The Izvestiy TSIK Islands or Izvesti Tsik Islands (), also known as Izvestia Islands, is an island group in the Kara Sea, Russian Federation.

Geography
The archipelago includes two large and two small islands covered with tundra vegetation, shingle and ice. It is located in the Kara Sea, about 150 km from the coast of Siberia and just 45 km north of the nearest island group, the Arkticheskiy Institut Islands.
The largest island is Troynoy with a length of 27 km.
The sea surrounding the Izvesti Tsik Islands is covered with pack ice in the winter and there are numerous ice floes even in the summer. The strait between Pologyy-Sergeyeva and Gavrilina Island is known as Proliv Belukha. The wholly submerged Sadko Shoal (;Banka Sadko) is located roughly 30 km to the NE of Tupoy Point, Troynoy Island's easternmost headland.

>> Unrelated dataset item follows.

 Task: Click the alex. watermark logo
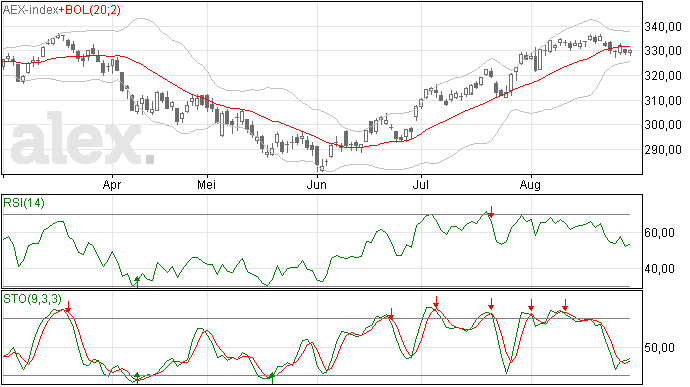83,139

This island group belongs to the Krasnoyarsk Krai administrative division of Russia and is part of the Great Arctic State Nature Reserve, the largest nature reserve of Russia.

The islands are a breeding ground for migratory birds during the brief summer season.

History
These islands were named after Izvestiya Tsentral'nogo Ispolnitel'nogo Komiteta, which was the full title of the newspaper Izvestia. A topographic survey of the islands was conducted in 1939.

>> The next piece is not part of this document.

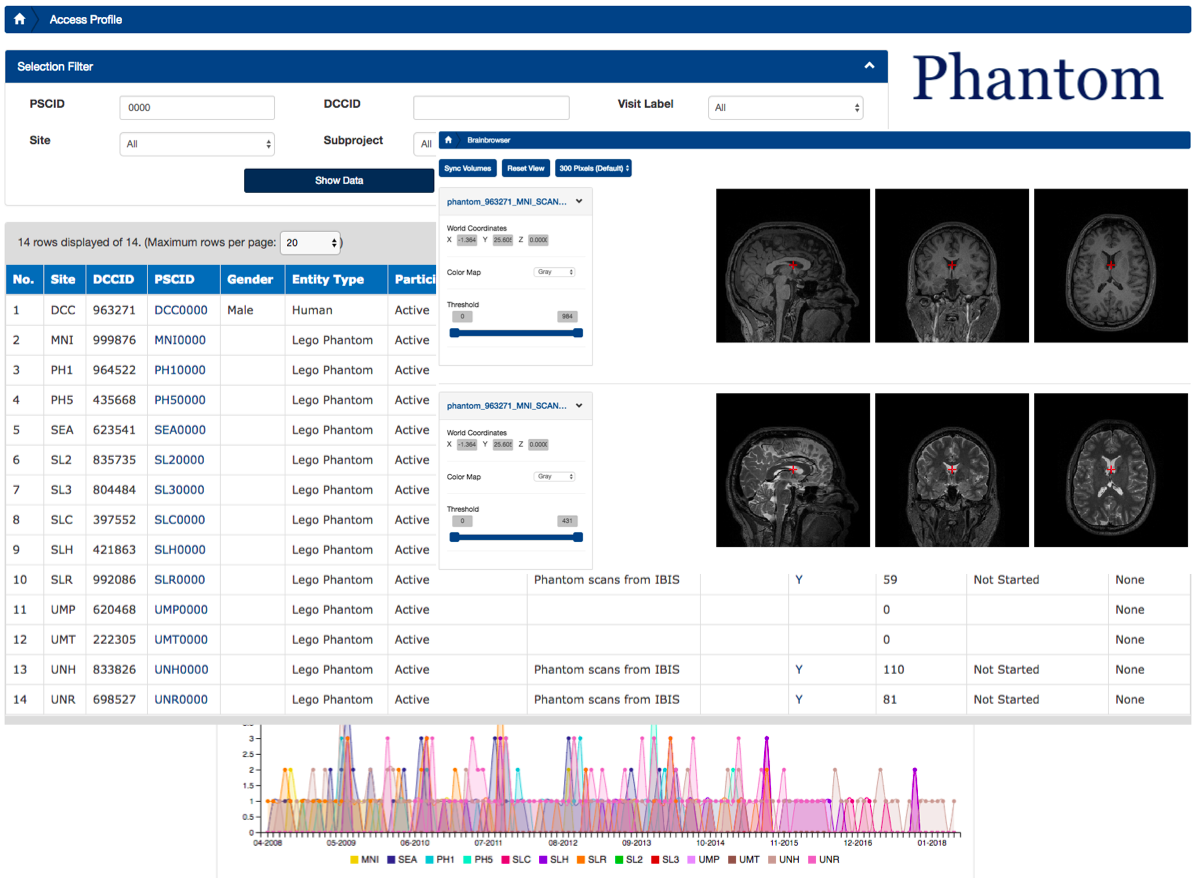
Task: Click the Brainbrowser breadcrumb home icon
Action: pos(449,140)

There is a scientific station (Polyarnaya Stantsiya) on Troynoy Island that was founded in 1953. In September 2016 the weather station was encircled by about 10 adult polar bears as well as cubs, making it dangerous for scientists to exit. A nearby ship was able to deliver dogs and flares to the island, allowing the scientists, who had been trapped for two weeks, to scare off the bears.

See also
List of islands of Russia
List of research stations in the Arctic
Sadko (icebreaker)

Further reading
William Barr, Reinhard Krause and Peter-Michael Pawlik, The polar voyages of Captain Eduard Dallmann, whaler, trader, explorer 1830–96.

References

External links
Account of an expedition of amateur radio operators with photographs (Russian)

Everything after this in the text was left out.